REQUIREMENT: Quote the entries below verbatim, starting at the line containing "The image size is (1359, 896)." and ending at the line containing "Action: [x=405, y=122]", both included. Omit the pictures from your reply.

--- BEGIN STORED RECORDS ---

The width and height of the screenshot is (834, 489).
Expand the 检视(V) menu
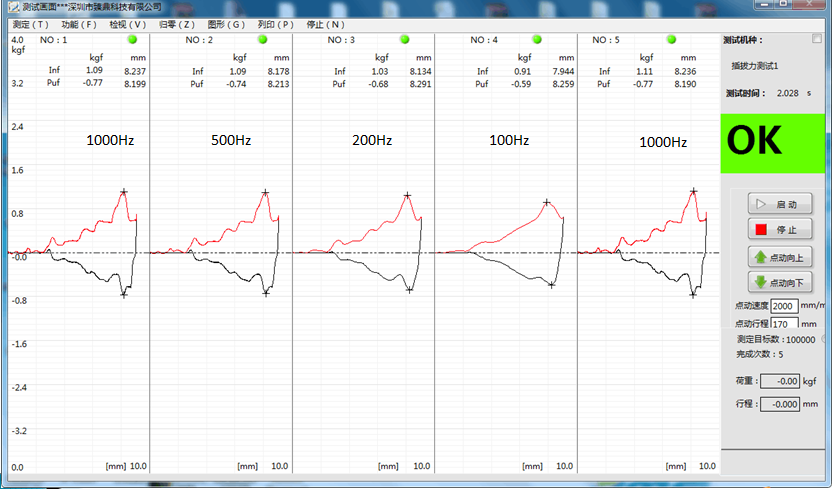coord(128,23)
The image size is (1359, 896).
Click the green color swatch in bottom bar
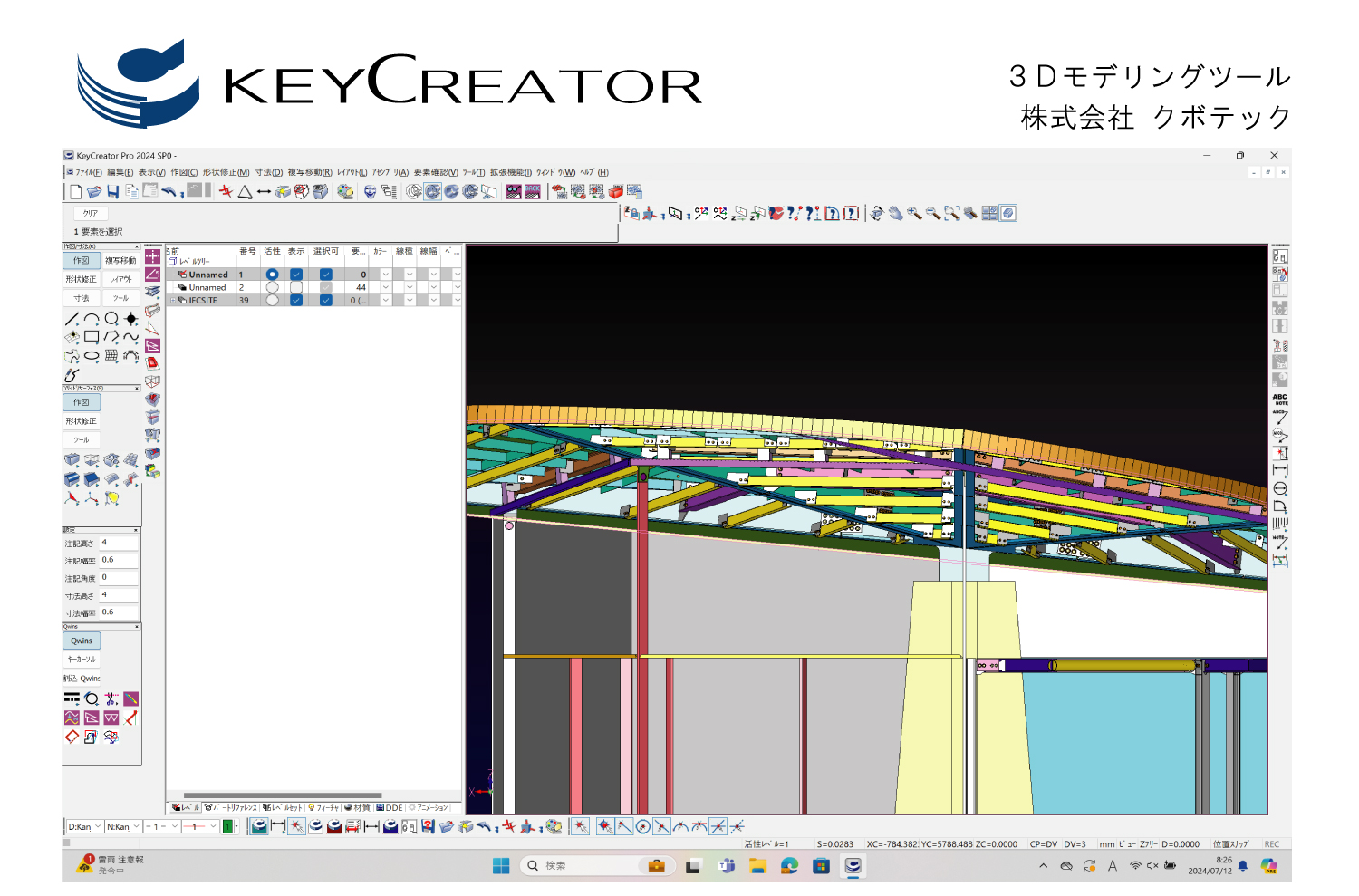227,826
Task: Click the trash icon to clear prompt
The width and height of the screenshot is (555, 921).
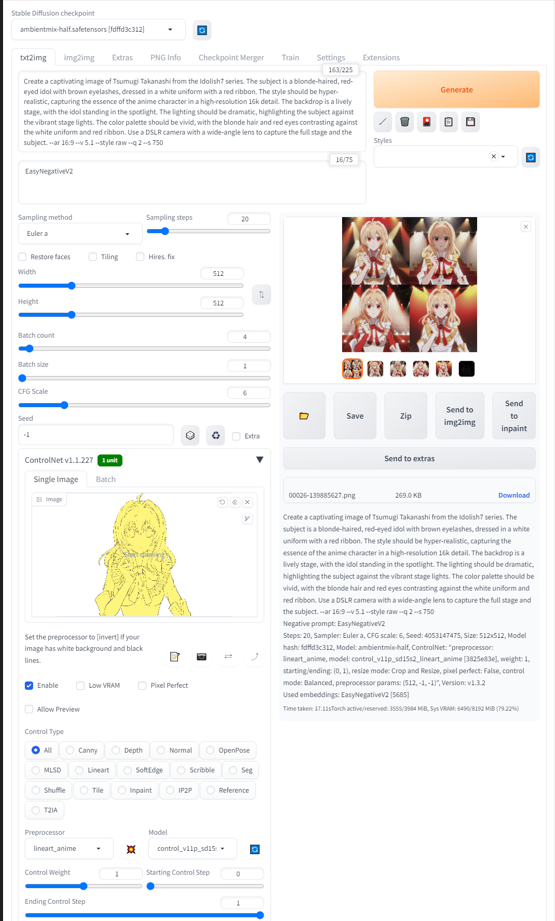Action: [x=405, y=122]
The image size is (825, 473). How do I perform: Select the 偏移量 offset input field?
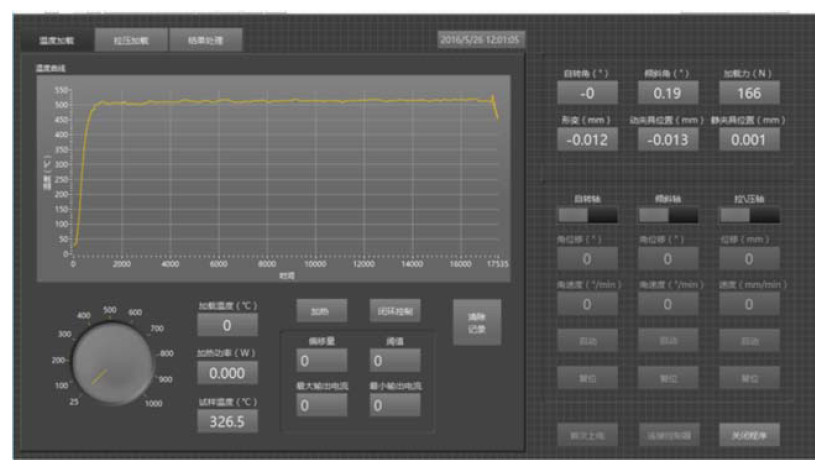click(321, 360)
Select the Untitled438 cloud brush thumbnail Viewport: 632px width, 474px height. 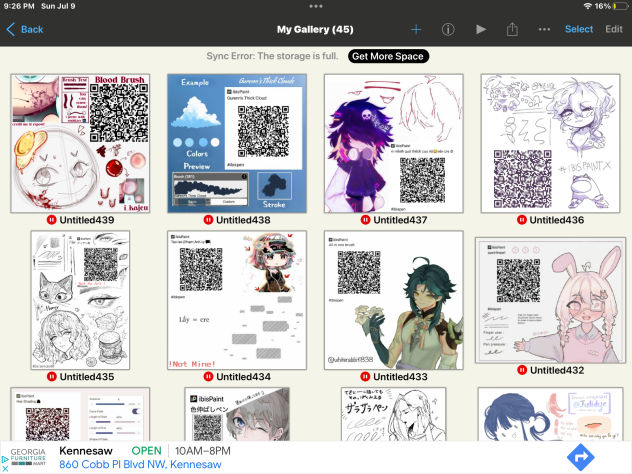pos(236,142)
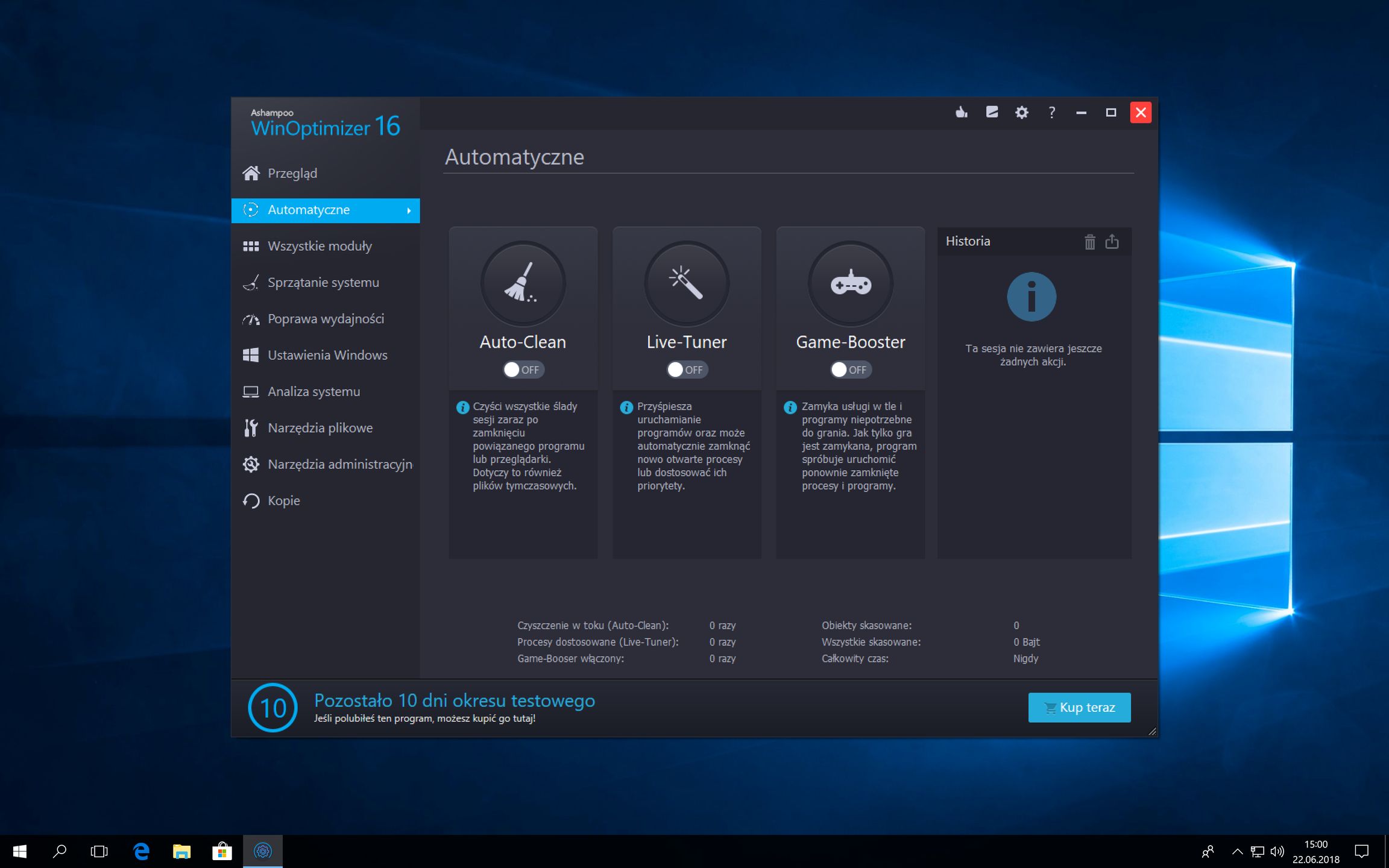Expand the Automatyczne submenu arrow
The height and width of the screenshot is (868, 1389).
[409, 210]
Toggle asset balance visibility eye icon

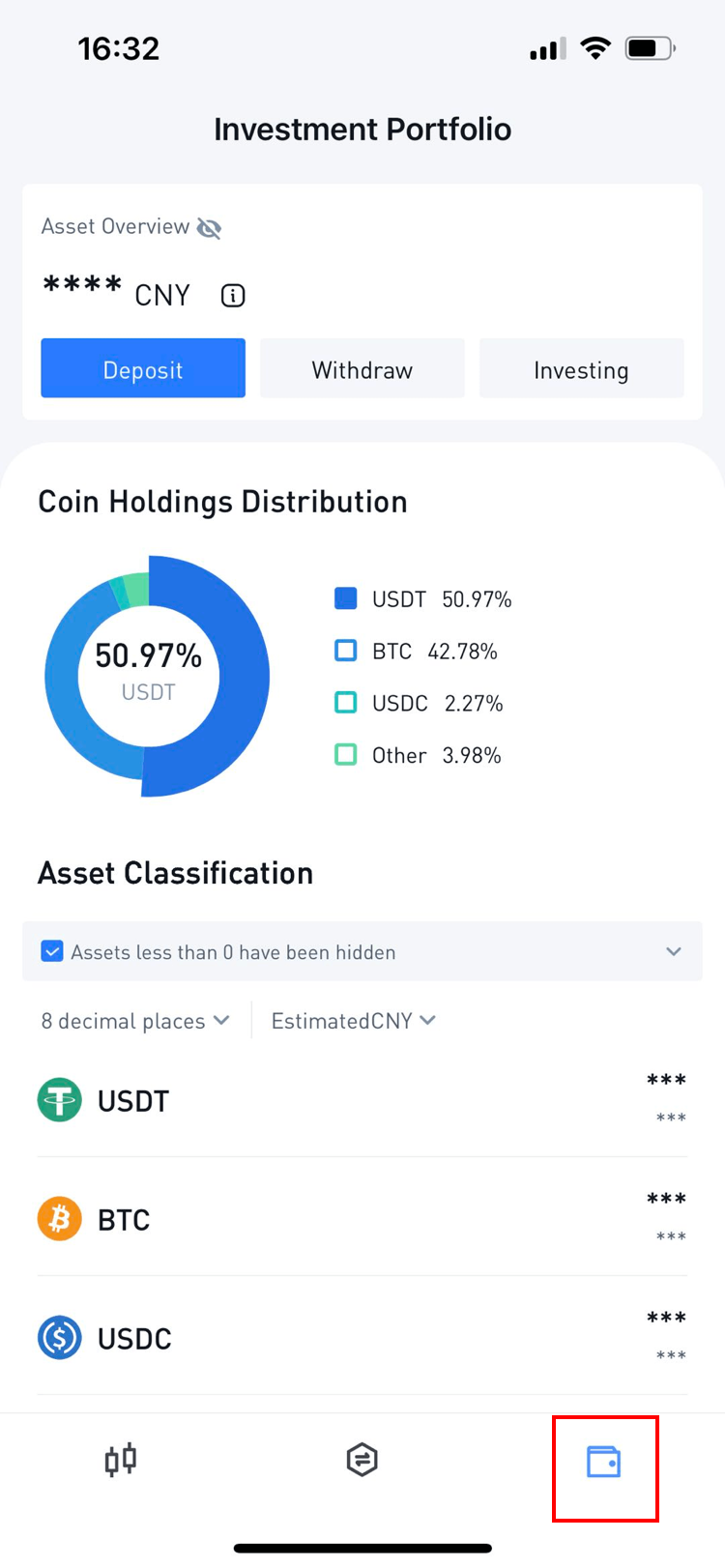click(209, 228)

--- END STORED RECORDS ---

CORRECT RESPONSE:
The image size is (1359, 896).
Click the green color swatch in bottom bar
227,826
Task: Click the trash icon to clear prompt
The width and height of the screenshot is (555, 921).
Action: [x=405, y=122]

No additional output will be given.